In our experiments, for the Smote-SVM method, the minority class examples were over-sampled using k = 4 nearest neighbors for Smote. We utilize the leave-one-day-out cross validation technique for the selection of width parameter for the SVM classifier. We found σ opt  = 1, σ opt  = 1 and σ opt  = 2 for these datasets respectively. The summary of the accuracy and the class accuracy obtained, for HMM, LDA, SVM and Smote-SVM methods performed using various real world datasets are shown in Table 1. This table shows that Smote-SVM performs better in terms of class accuracy.

Table 1 Class accuracy and Accuracy for HMM, LDA, SVM and Smote-SVM

Our results give us early experimental evidence that Smote-SVM works better for model classification; it consistently outperforms the other methods in terms of the class accuracy for all datasets. In the rest of section, we explain the difference in terms of performance between HMM and our method. HMM is trained by splitting the training data in which a separate model \(P(x|y)\) is learned for each class, as parameters are learned for each class separately. This is why HMM performs better for the minority activities. Our method shows that SVM becomes more robust for classifying the minority class.
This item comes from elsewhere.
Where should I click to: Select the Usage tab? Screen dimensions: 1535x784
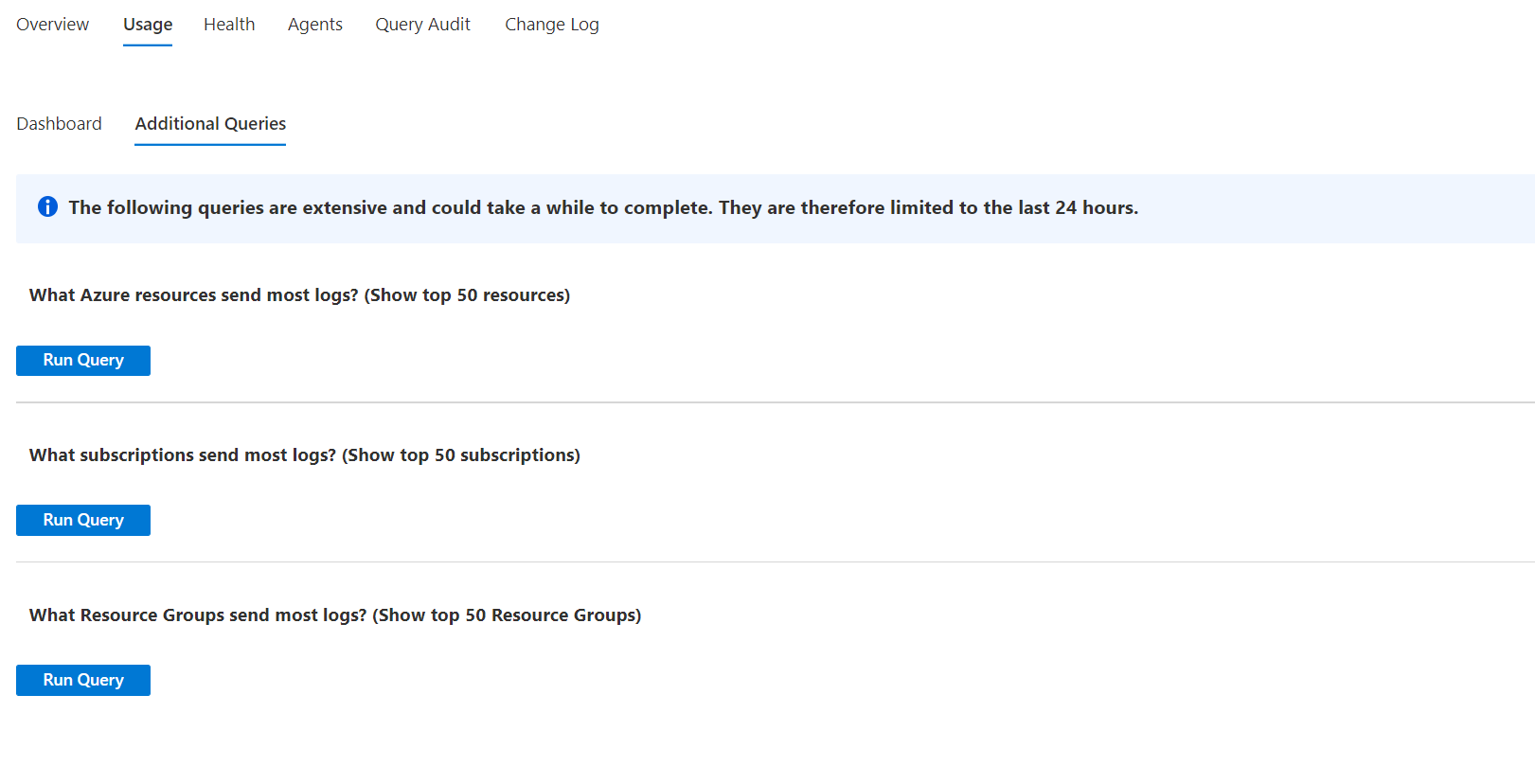148,25
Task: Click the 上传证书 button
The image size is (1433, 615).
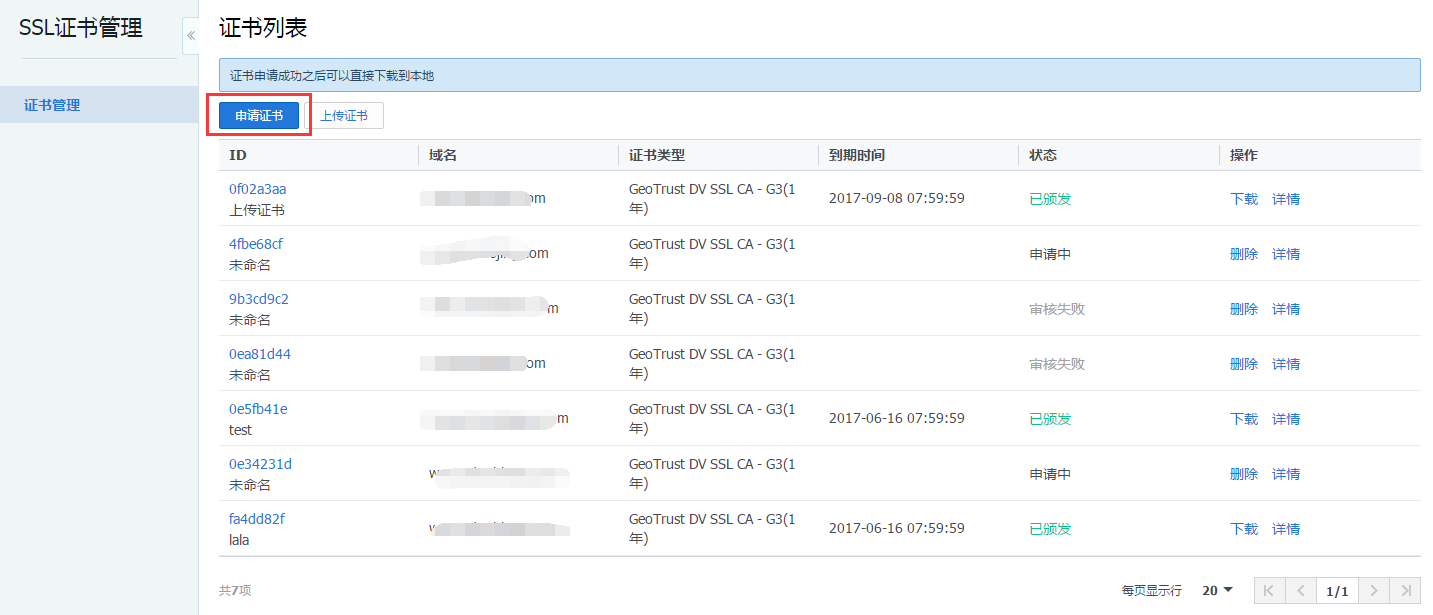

4 Conclusion and Perspectives

Our experiments on real world datasets show that the choice of Smote-SVM approach can significantly increase the recognition performance to classify multiclass sensory data, and are less prone to overfitting caused by imbalanced datasets. It significantly outperforms HMM, LDA and SVM. Developing Classifiers which are robust and skew insensitive or hybrid algorithms can be point of interest for the future research in activity recognition. It would be interesting to compare Smote-SVM and Smote-CS-SVM [7] and then deciding which gives the best results.